Rows from a dataset:
<<<<

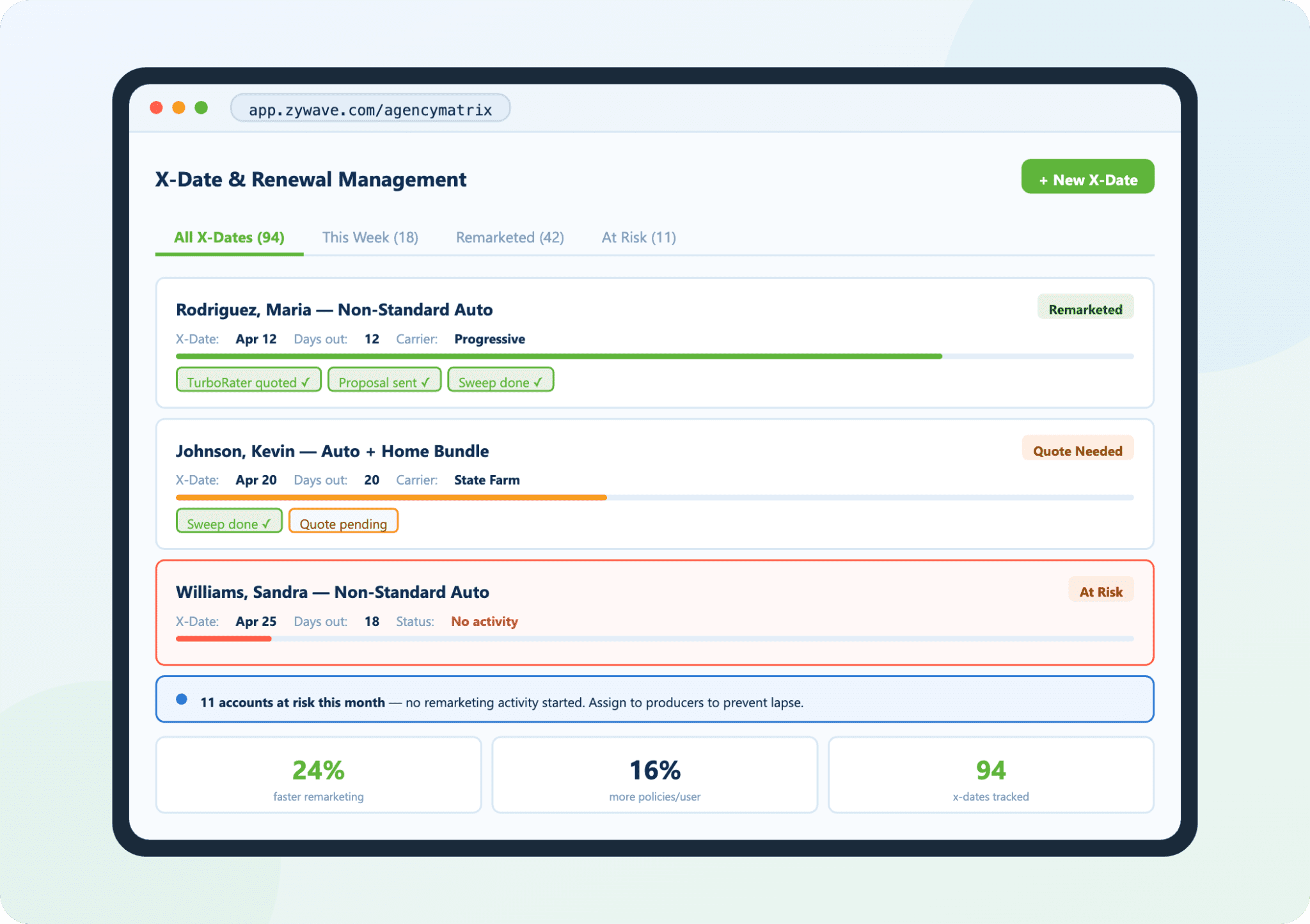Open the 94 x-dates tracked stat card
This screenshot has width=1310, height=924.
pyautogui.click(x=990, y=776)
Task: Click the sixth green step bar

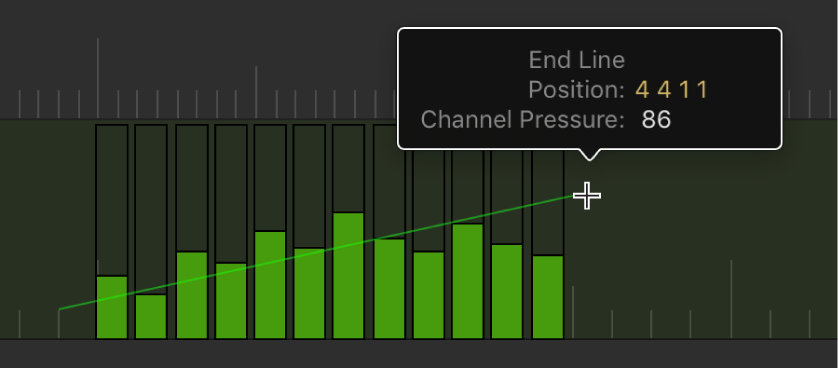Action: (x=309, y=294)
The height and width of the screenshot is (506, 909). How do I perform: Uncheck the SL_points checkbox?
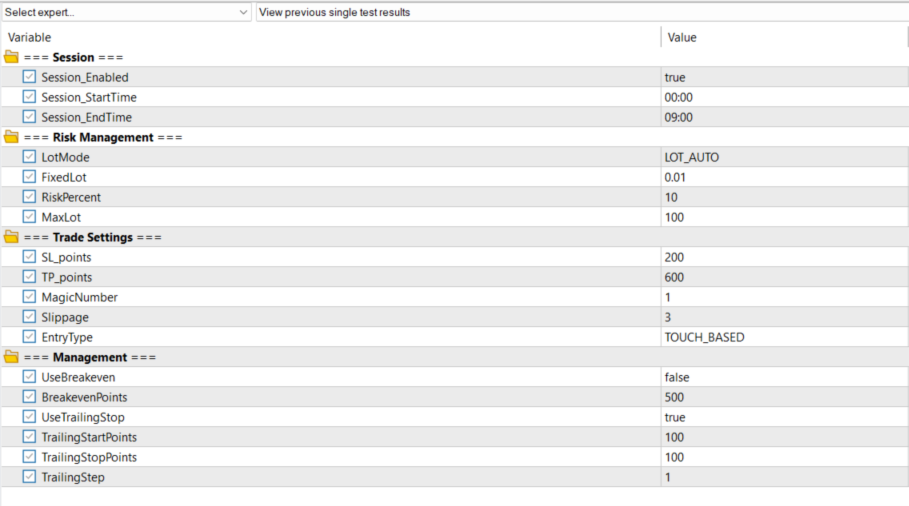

>>>>

Please put the rows above into a Markdown table with the columns Number and Line, one line per table row, and skip any blank lines. Leave the pictures out of the answer.

| Number | Line |
|---|---|
| 1 | Open the 94 x-dates tracked stat card |
| 2 | This screenshot has width=1310, height=924. |
| 3 | pyautogui.click(x=990, y=776) |
| 4 | Task: Click the sixth green step bar |
| 5 | Action: (x=309, y=294) |
| 6 | The height and width of the screenshot is (506, 909). How do I perform: Uncheck the SL_points checkbox? |